First, Eurac presented his work on the thresholds for South Tyrol and in doing so highlighted the issues he faced. These include common questions as the generalization vs the precision for thresholds or the frequent topic of rainfall event definition. After the presentation, the round was open for discussion and questions. With ongoing time, it became more and more evident that the input data for the threshold, and its quality, is crucially important. Not only the temporal and spatial resolution of the rainfall data or the accuracy of the landslide data are decisive for the successful development of rainfall thresholds. Rather a separation between a dedicated landslide catalog and a landslide database should be made. While the former one usually contains dedicated research on each single entry that fits the research needs, the latter one normally contains many movements of potentially different types. It then depends on the researcher to filter out those, that are of interest and fit the research questions. Furthermore, differences in the approaches to develop rainfall thresholds were reviewed. As anticipated beforehand, there is not one single best approach. Instead, there are many different methods that each have their legitimation and should be carefully examined and discussed.

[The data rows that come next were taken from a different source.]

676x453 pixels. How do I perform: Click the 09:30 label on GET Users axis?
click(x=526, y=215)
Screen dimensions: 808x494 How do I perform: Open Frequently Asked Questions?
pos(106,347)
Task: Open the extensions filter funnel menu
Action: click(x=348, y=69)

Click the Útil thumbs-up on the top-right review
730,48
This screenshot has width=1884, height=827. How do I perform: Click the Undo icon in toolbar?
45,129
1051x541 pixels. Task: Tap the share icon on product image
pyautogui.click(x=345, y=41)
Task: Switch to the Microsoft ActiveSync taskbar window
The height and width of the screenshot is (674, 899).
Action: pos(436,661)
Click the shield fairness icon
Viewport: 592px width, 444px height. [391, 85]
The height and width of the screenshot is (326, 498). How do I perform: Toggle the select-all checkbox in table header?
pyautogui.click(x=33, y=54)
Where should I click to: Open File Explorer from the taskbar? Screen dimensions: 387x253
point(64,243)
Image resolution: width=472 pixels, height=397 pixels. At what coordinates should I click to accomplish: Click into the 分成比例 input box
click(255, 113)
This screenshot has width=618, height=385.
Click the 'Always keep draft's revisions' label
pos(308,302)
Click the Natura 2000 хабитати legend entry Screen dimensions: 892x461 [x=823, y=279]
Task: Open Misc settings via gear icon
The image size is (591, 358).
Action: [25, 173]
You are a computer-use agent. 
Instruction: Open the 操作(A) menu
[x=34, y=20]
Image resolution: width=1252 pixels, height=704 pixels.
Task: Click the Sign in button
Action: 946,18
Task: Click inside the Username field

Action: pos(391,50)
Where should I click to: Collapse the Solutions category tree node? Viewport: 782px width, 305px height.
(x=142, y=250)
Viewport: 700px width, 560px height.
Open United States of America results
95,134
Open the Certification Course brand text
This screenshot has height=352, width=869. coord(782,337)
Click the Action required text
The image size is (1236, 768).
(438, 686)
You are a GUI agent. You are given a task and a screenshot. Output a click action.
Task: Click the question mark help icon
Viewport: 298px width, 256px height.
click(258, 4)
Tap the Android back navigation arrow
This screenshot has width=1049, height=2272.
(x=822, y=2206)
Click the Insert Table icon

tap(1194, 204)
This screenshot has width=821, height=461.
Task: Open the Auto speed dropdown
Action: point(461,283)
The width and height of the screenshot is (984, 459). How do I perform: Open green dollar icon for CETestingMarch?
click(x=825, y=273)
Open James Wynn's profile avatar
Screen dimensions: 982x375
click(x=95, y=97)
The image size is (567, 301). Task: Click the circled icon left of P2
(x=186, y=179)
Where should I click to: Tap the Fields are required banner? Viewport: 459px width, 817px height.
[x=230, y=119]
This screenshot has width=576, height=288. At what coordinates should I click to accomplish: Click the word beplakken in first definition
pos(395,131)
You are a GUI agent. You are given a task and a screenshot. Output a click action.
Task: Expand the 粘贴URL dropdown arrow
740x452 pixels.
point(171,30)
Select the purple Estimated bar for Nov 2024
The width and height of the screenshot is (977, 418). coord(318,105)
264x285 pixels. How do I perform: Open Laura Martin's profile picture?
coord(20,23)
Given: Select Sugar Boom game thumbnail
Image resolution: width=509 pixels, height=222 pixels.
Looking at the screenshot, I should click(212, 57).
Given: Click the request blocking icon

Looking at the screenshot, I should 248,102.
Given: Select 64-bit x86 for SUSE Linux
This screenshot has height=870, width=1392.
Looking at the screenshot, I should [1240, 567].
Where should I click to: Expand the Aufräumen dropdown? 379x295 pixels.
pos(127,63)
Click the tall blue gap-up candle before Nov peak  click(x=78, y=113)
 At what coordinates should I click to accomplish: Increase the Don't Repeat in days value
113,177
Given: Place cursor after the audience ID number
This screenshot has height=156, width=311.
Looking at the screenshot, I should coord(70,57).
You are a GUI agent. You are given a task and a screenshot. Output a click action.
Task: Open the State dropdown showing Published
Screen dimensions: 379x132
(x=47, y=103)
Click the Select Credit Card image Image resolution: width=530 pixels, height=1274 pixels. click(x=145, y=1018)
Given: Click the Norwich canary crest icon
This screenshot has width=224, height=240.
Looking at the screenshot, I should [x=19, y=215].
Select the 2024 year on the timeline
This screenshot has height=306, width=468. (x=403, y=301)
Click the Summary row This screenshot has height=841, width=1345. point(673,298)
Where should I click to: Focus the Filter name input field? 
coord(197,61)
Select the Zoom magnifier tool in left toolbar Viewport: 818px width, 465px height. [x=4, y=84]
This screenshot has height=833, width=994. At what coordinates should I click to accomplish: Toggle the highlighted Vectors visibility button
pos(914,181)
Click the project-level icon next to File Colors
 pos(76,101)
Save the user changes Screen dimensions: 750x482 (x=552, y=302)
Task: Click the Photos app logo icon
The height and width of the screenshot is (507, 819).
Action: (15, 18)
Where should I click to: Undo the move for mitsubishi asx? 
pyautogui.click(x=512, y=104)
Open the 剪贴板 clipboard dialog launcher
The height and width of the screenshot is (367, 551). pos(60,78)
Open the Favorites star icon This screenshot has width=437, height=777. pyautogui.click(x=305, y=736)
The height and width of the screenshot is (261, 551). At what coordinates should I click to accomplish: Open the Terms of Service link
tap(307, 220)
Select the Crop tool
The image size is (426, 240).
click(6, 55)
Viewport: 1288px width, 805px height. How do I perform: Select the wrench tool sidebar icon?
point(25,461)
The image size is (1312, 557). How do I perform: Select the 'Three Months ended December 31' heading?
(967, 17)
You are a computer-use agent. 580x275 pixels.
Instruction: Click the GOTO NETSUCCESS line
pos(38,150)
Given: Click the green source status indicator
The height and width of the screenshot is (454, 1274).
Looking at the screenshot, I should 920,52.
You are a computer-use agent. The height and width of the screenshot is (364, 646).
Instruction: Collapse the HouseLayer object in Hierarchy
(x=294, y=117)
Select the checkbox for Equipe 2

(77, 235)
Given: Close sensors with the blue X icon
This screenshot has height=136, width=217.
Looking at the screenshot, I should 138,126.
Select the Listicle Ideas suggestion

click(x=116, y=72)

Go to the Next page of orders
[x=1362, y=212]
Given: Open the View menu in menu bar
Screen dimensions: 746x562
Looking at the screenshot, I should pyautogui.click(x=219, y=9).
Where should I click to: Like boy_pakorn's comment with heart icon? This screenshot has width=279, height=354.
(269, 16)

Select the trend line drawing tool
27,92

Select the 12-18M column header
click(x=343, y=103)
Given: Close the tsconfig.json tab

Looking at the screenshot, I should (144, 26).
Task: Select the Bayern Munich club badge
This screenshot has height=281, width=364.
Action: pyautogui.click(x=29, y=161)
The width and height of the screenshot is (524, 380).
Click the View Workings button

The presented results were a status quo at that time. Hence, another meeting with the final results was planned for the end of this research line of the project. Also, CNR IRPI kindly provided us with an extract of their landslide catalog for the area of South Tyrol. This data is and will be used to validate models that are built using data from the IFFI database

Screenshot from the meeting

First field trip – June 17th

On June 17th, fieldwork activities were carried out in the Passeier valley. The field trip had several goals. The main one was to get familiar with the study area chosen for the physically-based approach of the landslide hazard assessment. Besides, getting the first soil samples to determine the hydrological and geotechnical parameters of the soil and testing out the equipment that will be used during the next field campaigns at the end of July.

The first stop was a meadow near Sankt Martin in Passeier on the south-facing hillside. After a very informative conversation with the landowner about previous landslides in the area, a Dynamic Cone Penetration Test (DCPT) was executed. The information from the DCPT can be used to determine the regolith depth, one of the most important parameters in the physically-based model. At one of the three test sites for the DCPT, a soil pit was dug to assess the soil structure and take soil samples from several depths.

The second stop was on the north-facing hillside, between Quellenhof and Neuhaus. A Terrestrial Laser Scanning (TLS) acquisition was performed. This acquisition will be used to construct a Digital Elevation Model (DEM) with a high resolution. This DEM can be used to find signs of previous landslide occurrences among all its potential uses. It is known that several landslides occurred at the site in 2016; nevertheless, since the latest DEM is from 2014, this cannot be used for the 2016 event. Therefore, the DEM generated from the TLS will cover this gap.